Problem: Rewrite everything from the line containing "Locate an element on the screen. The" down to the line containing "code-token: (pooledDSFactory, is", swapping "screenshot" for "image" and changing nothing else.

Input records:
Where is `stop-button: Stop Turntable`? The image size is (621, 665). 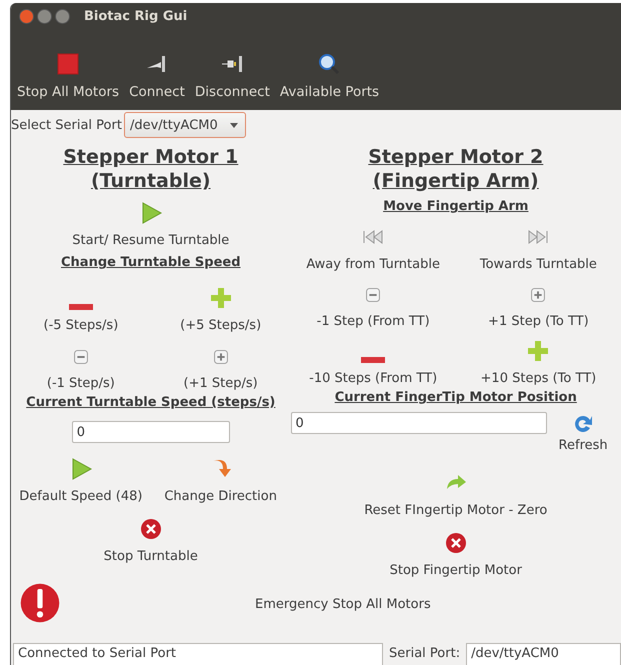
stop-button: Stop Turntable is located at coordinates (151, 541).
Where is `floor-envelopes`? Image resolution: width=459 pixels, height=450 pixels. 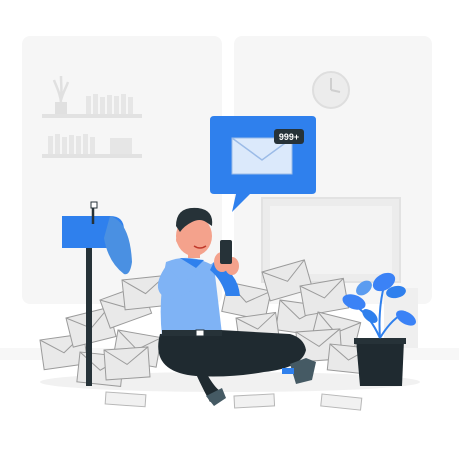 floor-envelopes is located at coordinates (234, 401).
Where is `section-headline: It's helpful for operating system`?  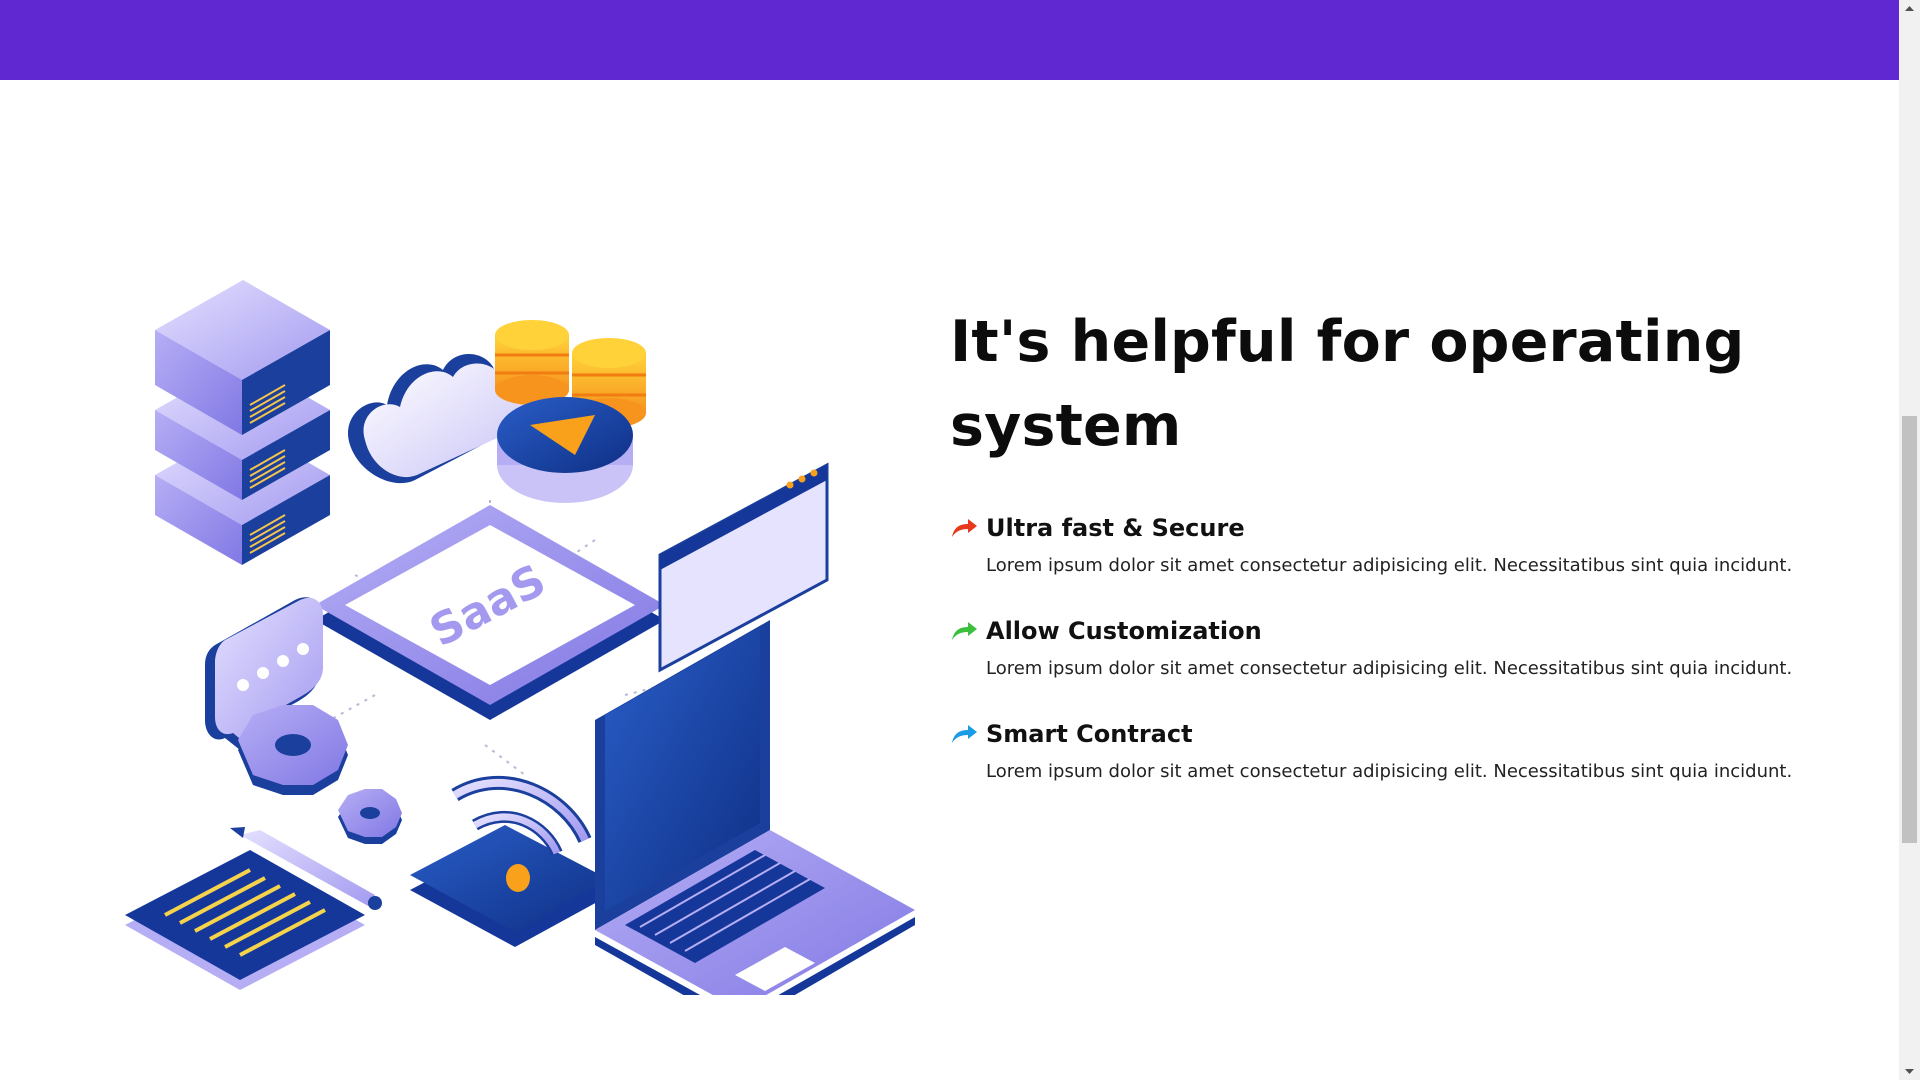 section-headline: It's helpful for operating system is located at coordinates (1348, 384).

--

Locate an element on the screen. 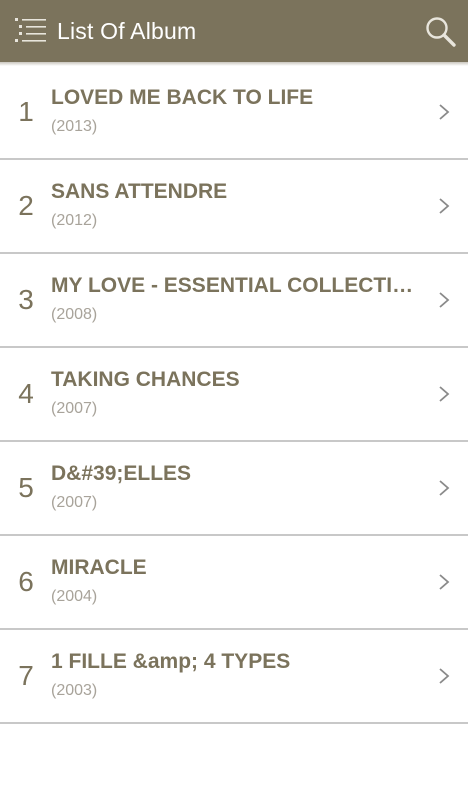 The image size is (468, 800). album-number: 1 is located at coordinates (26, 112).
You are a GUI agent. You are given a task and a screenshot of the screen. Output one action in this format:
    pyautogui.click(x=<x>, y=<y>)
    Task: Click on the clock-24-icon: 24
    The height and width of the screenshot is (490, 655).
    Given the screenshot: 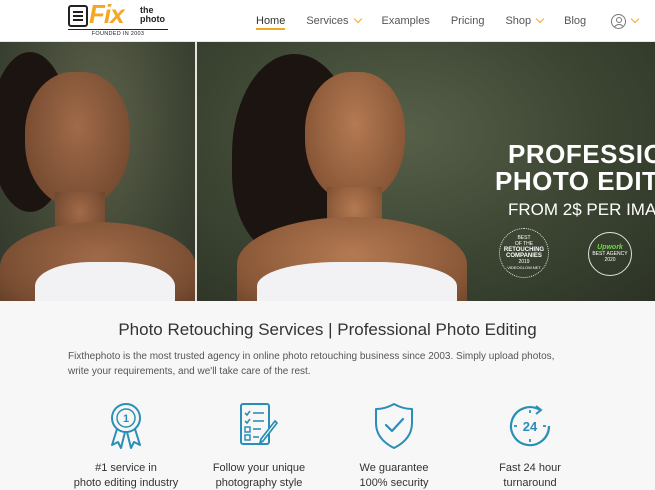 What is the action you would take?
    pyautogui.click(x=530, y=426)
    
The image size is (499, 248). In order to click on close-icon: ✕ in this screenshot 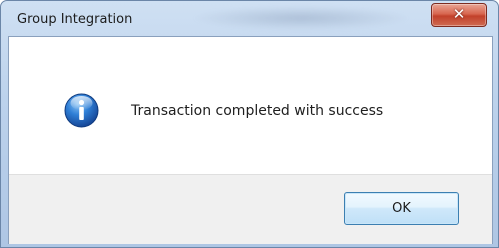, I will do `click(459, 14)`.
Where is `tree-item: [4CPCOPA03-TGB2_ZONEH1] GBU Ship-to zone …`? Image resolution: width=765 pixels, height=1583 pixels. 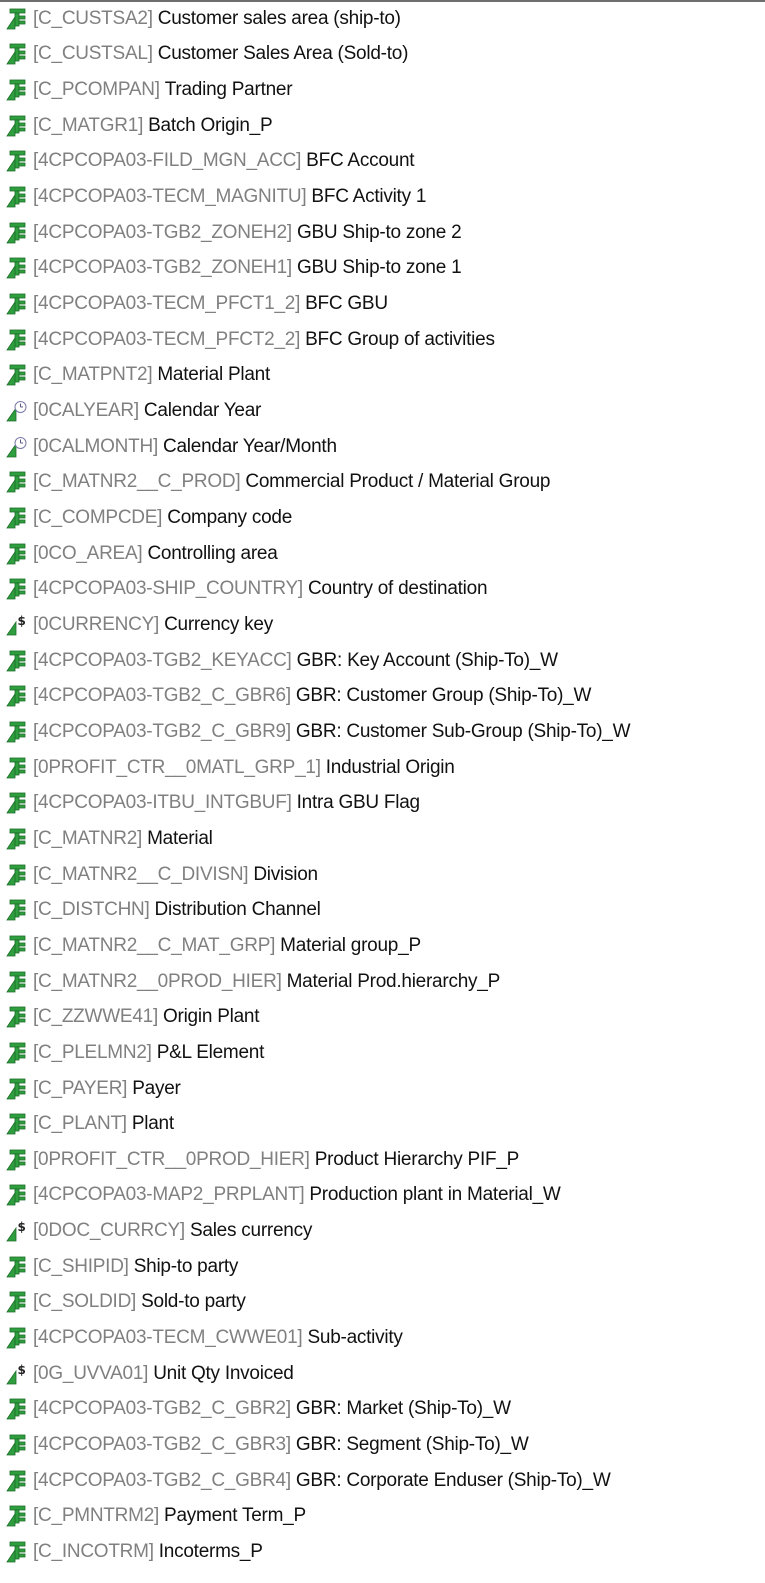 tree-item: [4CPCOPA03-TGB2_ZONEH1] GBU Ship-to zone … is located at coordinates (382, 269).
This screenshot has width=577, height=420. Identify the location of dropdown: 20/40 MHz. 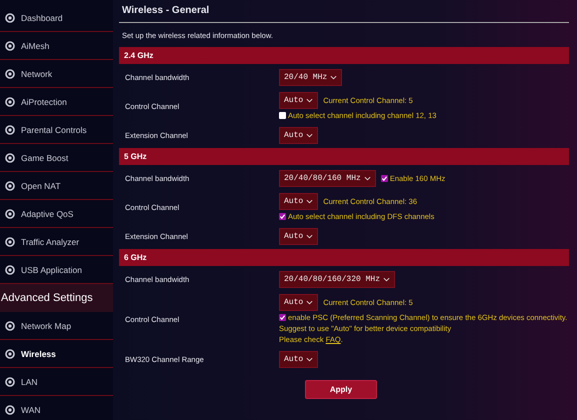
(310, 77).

...

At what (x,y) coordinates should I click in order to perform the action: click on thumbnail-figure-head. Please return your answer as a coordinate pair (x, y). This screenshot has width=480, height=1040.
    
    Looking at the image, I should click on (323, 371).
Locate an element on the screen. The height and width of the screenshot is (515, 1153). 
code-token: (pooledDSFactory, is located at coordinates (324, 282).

Solution to the problem:
Locate an element on the screen. The height and width of the image is (515, 1153). 
code-token: (pooledDSFactory, is located at coordinates (324, 282).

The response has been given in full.